Your missing links are here (4 September 2020)
By: Karen O'Hanlon Cohrt - Sep. 4, 2020
- Two years after the CRISPR baby scandal, an international expert panel reports that it’s still too soon to attempt to make genetically modified babies. The recommendation is not based on ethics but on science. Read Nature’s coverage of the report here.
- In spite of the above, Russian scientist aims to correct hearing loss mutation in unborn babies. Let’s hope we’re not heading for another CRISPR babies scandal.
- Researchers in the USA develop new CRISPR tool that can suppress immune responses to viral delivery vectors used in gene therapy. SafeGen Therapeutics, a spinout from the research team aims to take the new CRISPR tool to the clinic for safer gene therapy.
- New DNA sequencing method, targeted individual DNA molecule sequencing (IDMseq), can accurately detect a single mutation in a pool of 10,000 cells. As more clinical-stage CRISPR studies emerge such a tool will allow high-resolution off-target analysis to detect rare mutations caused by CRISPR.
- CRISPR-Cas13 used to knockdown selected mRNAs in zebrafish embryos, two other fish species and mice. Both embryonic and maternal transcripts (present in the embryo during early embryonic development) could be suppressed, making this technique a relevant tool for studying gene function during early embryonic development.
- Scientists have developed a tool called fluorescent in vivo editing reporter or FIVER, which provides a visual readout of genome editing events by making cells fluoresce in different colours depending on what kind of edits have occurred. It works in primary cells, organoids and in vivo. Work shared on preprint server BioRxiv.
- Chinese researchers develop a CRISPR-Cas13a biosensor with potential in early-stage diagnostics via miRNA biomarker detection. The biosensor can detect and discriminate miRNAs with high sensitivity from cell lysates and serum.
- New Nevada-based biotech Fixx Pharmaceuticals Inc. launches this week with plans to develop CRISPR and other gene editing therapies for bleeding disorders such as haemophilia. The company hopes to begin its first clinical trial in Q4 of this year using customised zinc finger nucleases to restore factor VIII and IX in haemophilia patients.
- CRISPR Therapeutics (CRSP) is dominating the gene-editing field and is highly attractive to investors. But it is a bit hyped? Here, journalist Dana Blankenhorn looks at the company’s status and advises investors to spread the risk when investing in early stage companies: ‘CRSP is a reasonable speculation. Just don’t put money into it you can’t afford to lose. You may get a gusher, pardner, or a stream of tobacco juice on your wingtips.’
- The SARS-CoV-2 pandemic has catapulted CRISPR’s role in diagnostics. Here’s a great roundup on the current state of affairs in COVID-19 testing which describes the noteworthy CRISPR-Cas approaches.
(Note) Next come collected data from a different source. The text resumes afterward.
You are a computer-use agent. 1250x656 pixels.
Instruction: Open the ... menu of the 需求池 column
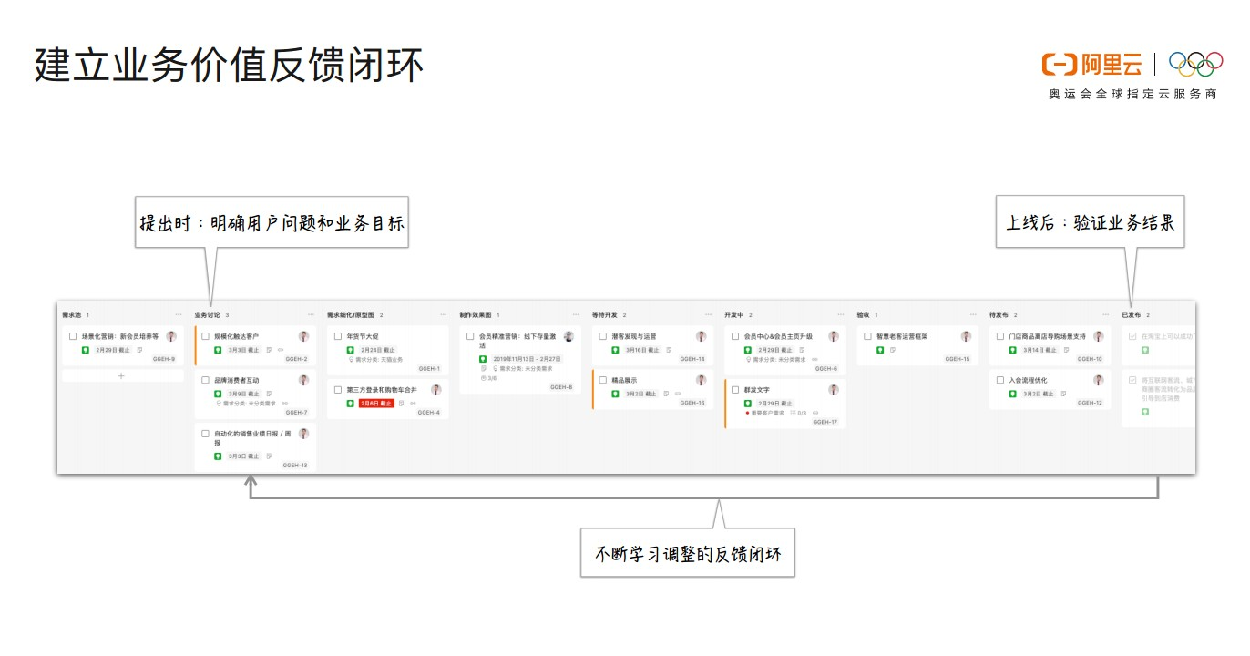[179, 314]
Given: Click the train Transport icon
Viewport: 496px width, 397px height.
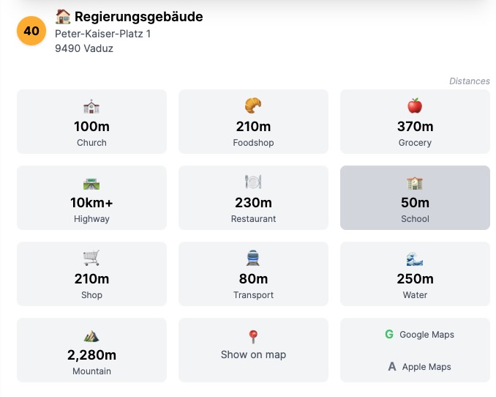Looking at the screenshot, I should (x=253, y=258).
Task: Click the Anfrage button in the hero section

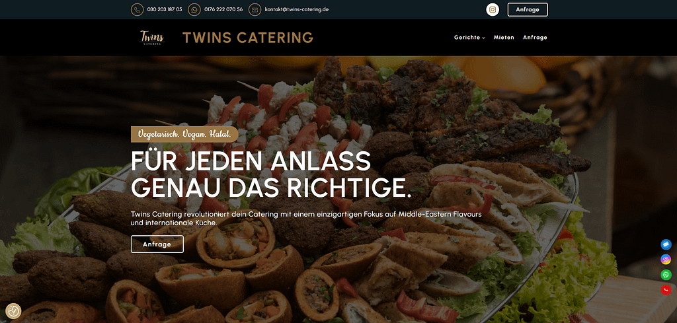Action: (x=157, y=244)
The first CRISPR application to gain FDA approval ever is a Cas13-based SARS-CoV-2 testing platform called SHERLOCK. You can catch our interview with Rahul Dhanda, CEO of Sherlock Biosciences here.
- Six leading CRISPR researchers discuss the potentials and limitations of CRISPR gene editing, data robustness, reproducibility, safety (off-target), delivery and more.
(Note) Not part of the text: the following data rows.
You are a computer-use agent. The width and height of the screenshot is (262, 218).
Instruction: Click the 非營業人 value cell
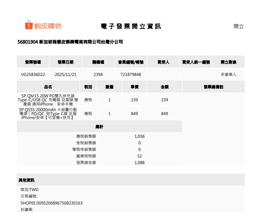click(229, 75)
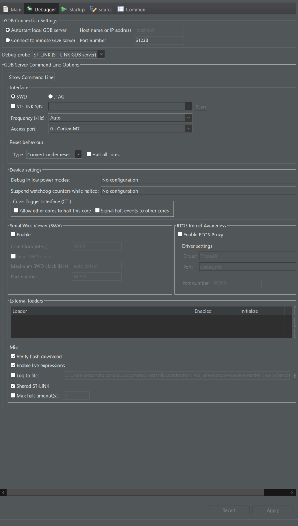Uncheck Verify flash download
This screenshot has height=526, width=298.
coord(13,356)
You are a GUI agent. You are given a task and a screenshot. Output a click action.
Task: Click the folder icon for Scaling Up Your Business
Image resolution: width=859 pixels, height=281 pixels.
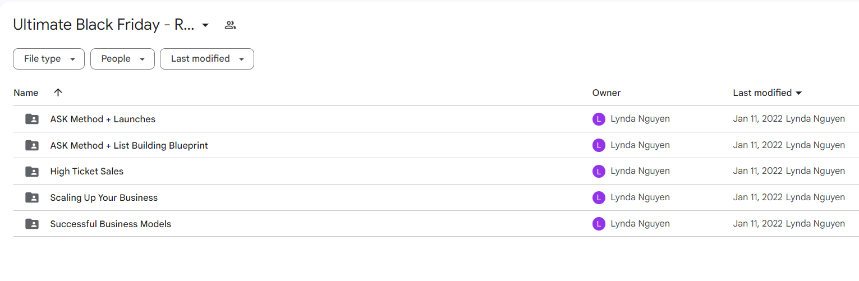pos(32,197)
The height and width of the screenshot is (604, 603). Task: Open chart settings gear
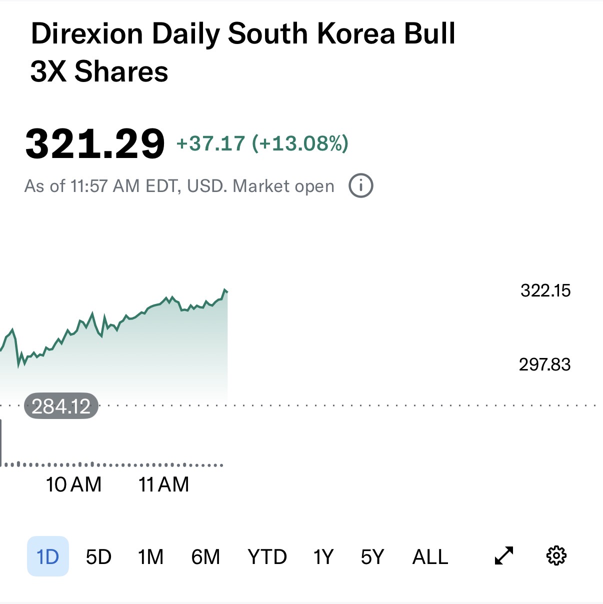click(x=556, y=556)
- CRISPR Journal: Translating CRISPR-Cas Therapeutics: Approaches and Challenges.
- Scientist Luke Gilbert Wins Wachtel Award for Unbiased CRISPR Mapping of Complex Cancer Gene Networks.
- In this Science Rehashed podcast, renowned American Geneticist Dr. George Church shares his opinions on CRISPR editing of human embryos, his project to revive the extinct woolly mammoth, and his journey as a scientific pioneer.
Conferences and Webinars
- Free upcoming webinar – September 15th with industrial presenters covering what it will take to make CRISPR reagents suitable for use in human therapies, as these technologies progress from bench to clinic. Details and sign up here.
- International CRISPR and Gene Editing Symposium is a complementary half-day virtual event running on September 23rd that brings together prominent gene editing researchers to discuss the current state and future of gene editing. Keynote speakers: Alexis Komor, PhD (UCSD) and Matthew Porteus, MD, PhD (Stanford). Details and registration here.
- Have you heard about Human Nature, a documentary exploring the science, history, and ethics of CRISPR technology? On September 9th, American science series NOVA will premiere a 90-minute special of the documentary. And on September 16th, CRISPR pioneer Jennifer Doudna and Human Nature Director Adam Bolt will chat to MIT Technology Review about the current state of CRISPR and how the documentary was brought to life. Find details here.
- Chile poised to tackle food shortages and climate change with ‘Golden Apple’ and other CRISPR-edited crops.